We came to the SOS Children’s Village of Monrovia in November 1986 and were introduced to our new SOS mother, brothers and sisters. We were ten children in our house. I remember being so happy arriving in the village, seeing the playground area and the toys in the house. I was eating three times a day; I was going to school and received lots of good things.
I graduated from high school on 24 July 2000 and was admitted at Cuttington University the same year as a boarding student, to study public administration [my major] and management. By 2004, I was the proud holder of a B.Sc degree in public administration and had, in the meantime, met on campus my husband to be, Gabriel!
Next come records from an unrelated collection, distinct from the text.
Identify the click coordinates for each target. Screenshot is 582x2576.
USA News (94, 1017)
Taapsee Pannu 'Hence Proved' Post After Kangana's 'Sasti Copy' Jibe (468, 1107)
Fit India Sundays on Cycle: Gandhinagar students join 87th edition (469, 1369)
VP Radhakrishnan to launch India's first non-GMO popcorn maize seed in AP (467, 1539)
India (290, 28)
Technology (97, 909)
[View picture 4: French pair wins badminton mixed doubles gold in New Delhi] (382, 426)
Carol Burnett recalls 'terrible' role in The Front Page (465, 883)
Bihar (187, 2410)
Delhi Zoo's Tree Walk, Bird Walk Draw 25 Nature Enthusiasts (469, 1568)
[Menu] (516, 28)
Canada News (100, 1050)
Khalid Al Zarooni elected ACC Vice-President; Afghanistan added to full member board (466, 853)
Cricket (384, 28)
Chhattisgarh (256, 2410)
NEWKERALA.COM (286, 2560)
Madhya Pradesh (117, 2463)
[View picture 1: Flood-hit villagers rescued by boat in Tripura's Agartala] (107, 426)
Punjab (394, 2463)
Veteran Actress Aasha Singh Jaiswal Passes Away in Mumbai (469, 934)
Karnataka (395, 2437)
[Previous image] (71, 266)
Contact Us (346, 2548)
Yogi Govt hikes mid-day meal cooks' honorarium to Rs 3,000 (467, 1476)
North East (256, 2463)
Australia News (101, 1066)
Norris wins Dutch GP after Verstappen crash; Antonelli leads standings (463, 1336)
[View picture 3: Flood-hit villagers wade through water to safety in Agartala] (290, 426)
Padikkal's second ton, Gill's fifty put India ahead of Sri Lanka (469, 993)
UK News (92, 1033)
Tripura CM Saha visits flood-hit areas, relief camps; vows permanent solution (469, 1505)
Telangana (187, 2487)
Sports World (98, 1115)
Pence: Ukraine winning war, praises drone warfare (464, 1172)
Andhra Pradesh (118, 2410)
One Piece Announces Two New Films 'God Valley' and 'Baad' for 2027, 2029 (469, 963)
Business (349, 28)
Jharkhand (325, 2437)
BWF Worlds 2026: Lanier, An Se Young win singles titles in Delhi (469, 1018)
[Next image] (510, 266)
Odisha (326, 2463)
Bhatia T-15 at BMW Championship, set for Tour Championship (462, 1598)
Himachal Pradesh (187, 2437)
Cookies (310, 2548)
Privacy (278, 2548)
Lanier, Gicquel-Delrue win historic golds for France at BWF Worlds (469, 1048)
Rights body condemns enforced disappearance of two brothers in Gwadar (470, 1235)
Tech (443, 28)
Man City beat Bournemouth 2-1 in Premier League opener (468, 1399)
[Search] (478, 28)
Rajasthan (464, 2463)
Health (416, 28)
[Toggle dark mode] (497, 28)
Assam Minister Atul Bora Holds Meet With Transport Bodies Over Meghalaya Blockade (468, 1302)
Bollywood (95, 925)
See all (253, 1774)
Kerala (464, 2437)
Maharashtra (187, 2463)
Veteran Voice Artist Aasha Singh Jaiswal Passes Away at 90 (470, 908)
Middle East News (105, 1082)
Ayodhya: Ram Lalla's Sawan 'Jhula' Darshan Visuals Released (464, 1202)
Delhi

I then started to work for SOS Children's Villages Liberia as a bookkeeper. That was in 2005. I've recently married and must say it was one of the most memorable days of my life! It was so emotional to have my father (Mr. James Ponpon, the director of SOS Children's Village Monrovia) bringing me to my husband to be in the church and seeing all the SOS mothers and 'aunties' spreading their lappers [pieces of traditional cloth] on the floor for me to walk on as it is the tradition here, as well as seeing all other SOS employees dancing and congratulating me. I was so excited and felt proud to be part of such a big family!
SOS Children's Villages Liberia has played a very important part in my life in so many ways. They gave me good home, love, care and security; they gave me a very good education and also made me an independent person in the society. I can also say SOS is the one that gave me a husband because they are the one who prepared me to be who I am today. Those qualities that SOS Children's Villages Liberia put in me is what my husband saw and what decided him to take me as his wife. Now I am married, educated, and working for SOS Children's Villages Liberia as the 'Resettled Youth Educator'. Twenty-five years ago, I would never even though that this would be possible!”